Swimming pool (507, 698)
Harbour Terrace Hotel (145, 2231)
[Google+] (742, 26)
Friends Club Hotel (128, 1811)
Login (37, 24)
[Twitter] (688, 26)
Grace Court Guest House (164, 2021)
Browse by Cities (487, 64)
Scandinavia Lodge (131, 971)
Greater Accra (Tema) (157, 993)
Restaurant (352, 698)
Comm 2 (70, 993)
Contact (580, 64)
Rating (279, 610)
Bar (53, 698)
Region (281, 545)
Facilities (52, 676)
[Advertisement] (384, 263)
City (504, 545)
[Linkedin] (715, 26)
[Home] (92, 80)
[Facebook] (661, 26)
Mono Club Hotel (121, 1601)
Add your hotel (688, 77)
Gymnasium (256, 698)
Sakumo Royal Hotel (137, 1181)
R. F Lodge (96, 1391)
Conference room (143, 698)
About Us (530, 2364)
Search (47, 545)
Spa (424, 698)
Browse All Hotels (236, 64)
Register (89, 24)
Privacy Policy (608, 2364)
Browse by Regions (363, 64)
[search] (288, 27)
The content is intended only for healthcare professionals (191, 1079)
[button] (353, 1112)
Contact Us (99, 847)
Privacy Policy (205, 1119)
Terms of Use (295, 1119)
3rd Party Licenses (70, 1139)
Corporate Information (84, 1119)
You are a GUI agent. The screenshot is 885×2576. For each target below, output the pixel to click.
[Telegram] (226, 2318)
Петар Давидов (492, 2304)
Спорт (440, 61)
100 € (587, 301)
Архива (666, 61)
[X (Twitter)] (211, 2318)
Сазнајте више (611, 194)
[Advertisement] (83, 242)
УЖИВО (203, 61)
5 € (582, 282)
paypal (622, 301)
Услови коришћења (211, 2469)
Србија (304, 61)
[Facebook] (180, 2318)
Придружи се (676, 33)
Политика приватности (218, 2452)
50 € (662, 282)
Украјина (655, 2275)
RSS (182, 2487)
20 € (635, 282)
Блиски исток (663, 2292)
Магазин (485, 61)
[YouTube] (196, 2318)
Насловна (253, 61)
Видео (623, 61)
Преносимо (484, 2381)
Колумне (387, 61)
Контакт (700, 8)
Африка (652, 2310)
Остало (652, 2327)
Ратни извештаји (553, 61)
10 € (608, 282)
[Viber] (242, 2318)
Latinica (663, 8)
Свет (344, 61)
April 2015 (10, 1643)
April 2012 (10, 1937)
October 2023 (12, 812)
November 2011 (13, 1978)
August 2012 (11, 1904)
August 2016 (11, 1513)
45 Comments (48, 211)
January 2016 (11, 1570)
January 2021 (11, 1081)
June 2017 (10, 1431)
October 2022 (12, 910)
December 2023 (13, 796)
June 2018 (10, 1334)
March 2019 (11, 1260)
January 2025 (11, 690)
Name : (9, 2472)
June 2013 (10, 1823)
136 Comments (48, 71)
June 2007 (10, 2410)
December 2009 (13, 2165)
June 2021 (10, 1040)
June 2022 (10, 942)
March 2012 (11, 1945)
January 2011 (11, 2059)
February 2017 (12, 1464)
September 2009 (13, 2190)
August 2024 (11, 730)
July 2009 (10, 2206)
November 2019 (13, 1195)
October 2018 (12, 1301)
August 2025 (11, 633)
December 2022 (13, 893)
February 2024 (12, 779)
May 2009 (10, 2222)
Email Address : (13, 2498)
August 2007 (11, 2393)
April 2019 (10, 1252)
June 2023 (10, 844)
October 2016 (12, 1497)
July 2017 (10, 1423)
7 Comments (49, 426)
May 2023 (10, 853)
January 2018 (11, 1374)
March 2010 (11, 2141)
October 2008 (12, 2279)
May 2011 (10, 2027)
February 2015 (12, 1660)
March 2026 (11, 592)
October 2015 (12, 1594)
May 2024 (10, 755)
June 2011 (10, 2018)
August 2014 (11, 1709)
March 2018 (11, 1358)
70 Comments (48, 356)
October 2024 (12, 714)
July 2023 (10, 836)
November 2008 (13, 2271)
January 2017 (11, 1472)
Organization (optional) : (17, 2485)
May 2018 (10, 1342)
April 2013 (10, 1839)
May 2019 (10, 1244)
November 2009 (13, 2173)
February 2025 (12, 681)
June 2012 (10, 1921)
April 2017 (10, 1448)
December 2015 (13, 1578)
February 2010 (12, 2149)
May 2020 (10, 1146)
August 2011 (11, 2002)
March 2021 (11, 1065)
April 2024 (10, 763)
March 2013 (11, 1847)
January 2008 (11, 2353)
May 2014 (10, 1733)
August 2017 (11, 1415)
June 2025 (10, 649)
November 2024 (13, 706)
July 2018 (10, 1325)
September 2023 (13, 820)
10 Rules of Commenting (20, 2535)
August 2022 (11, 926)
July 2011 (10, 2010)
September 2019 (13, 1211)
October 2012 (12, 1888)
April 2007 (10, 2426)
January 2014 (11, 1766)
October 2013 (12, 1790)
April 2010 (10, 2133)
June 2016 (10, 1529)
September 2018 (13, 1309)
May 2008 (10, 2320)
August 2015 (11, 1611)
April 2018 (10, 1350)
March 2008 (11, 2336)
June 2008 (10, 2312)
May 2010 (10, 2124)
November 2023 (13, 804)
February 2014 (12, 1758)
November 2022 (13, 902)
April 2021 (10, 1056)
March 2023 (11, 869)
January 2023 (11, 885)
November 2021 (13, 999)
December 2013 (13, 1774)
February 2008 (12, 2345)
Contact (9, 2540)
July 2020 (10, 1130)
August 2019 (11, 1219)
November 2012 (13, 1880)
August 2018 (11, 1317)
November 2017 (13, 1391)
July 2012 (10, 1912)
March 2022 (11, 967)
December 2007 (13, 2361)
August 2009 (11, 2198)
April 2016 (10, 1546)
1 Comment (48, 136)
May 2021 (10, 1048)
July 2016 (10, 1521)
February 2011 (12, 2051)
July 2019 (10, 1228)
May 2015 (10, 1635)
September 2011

-------------------------

Please say how many lines of the material above include "February", giving that number and no other words.

8